JACKSONVILLE, Fla. – While Duval County students enter the homestretch of another difficult, pandemic-laden school year, grading data shows a subtle but apparent deficit in achievement by those students engaged in virtual learning when compared to those in traditional brick-and-mortar classrooms.
When the COVID-19 pandemic upended the 2019-2020 school year, Duval County Public School leaders were quick to develop, launch and transfer all students to the online remote learning platform Duval Homeroom.
As the pandemic surged through the summer months, and directives from the Florida Department of Education mandated schools offer in-person options, DCPS opted to offer families a choice for their students to attend classes in-person or via the digital format. More than 25,000 students, one-fifth of the student population in the county’s public schools, are still utilizing Duval Homeroom for their studies, according to data provided by DCPS.

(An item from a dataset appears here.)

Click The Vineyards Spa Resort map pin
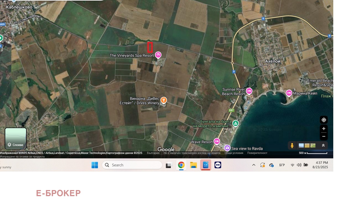This screenshot has height=221, width=354. pyautogui.click(x=158, y=55)
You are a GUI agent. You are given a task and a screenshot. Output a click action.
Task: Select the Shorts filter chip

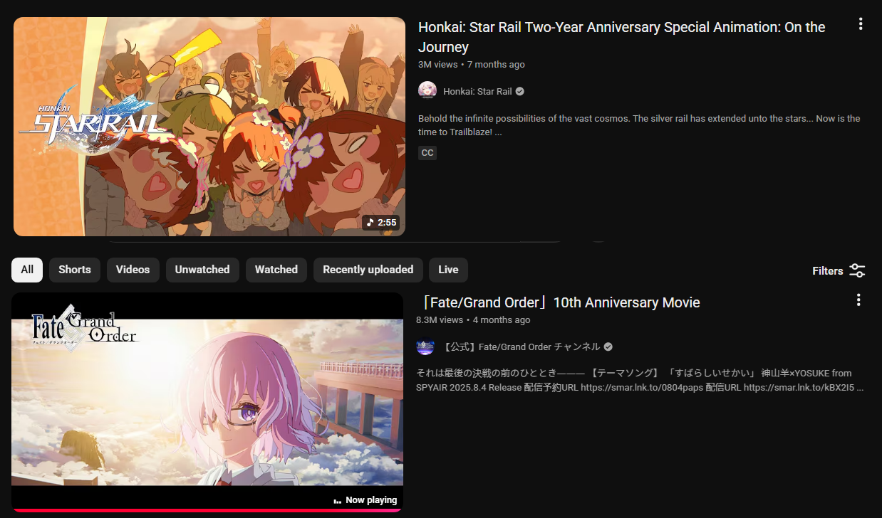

Through a public records request, News4Jax obtained grading data of Duval County students for the first half of the 2020-2021 academic year. The data showed a higher rate of “D” and “F” grades given to students in Duval Homeroom when compared to those enrolled in the in-person format.

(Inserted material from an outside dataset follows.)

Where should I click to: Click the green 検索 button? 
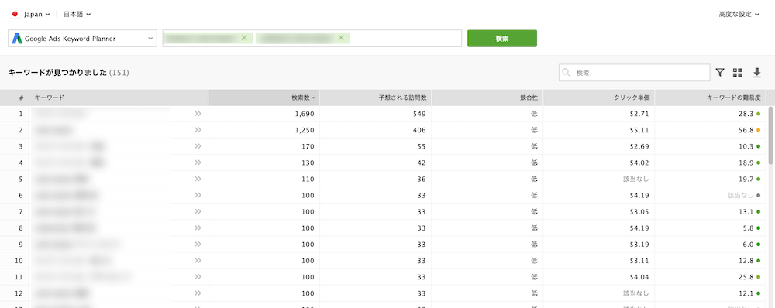pos(502,39)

Among brick-and-mortar students, “A” grades made up 40% of all letters assigned during the first half of the 2020-2021 school year, while 35% of grades given to Duval Homreroom students were “A’s.”
Meanwhile, “D” grades made up 9% of those given to in-person learners, and 11% of those given to distance learners. Brick-and-mortar students were given failing “F” grades at a rate of 8%, while their at-home counterparts were given “F’s” at a rate of 13%.
In early March, DCPS sent emails to the families of more than 17,000 Duval Homeroom students whose grades or attendance were slipping, encouraging those families to return their students to face-to-face instruction.
Corey Wright, the district’s Assistant Superintendent of Accountability & Assessment, said the disparity may be caused by “virtual fatigue.”
“The way the scheduling worked out, the secondary students tend to be in front of the screen longer than the elementary students,” Wright said. “I think that it’s virtual fatigue for them and we need to figure out additional ways to support them.”
DCPS’ Chief of Academic Sciences, Paula Renfro, said this fatigue is possible in the secondary grades (6-12), and likely less of a factor in the elementary grades, as virtual learners in K-6 have the benefit of recess and elective time though it’s still with a teacher on a screen.
“That’s why I also believe that you’re seeing a higher rate of perhaps those less than satisfactory grades coupled with lack of engagement perhaps or absenteeism,” Renfro said. “All those things can contribute to that grade distribution.”
Wright said the future of the Duval Homeroom format has not yet been determined and will very likely depend heavily on whether the state legislature decides to continue funding “innovative learning models” which began and was funded under the initial FDOE emergency order.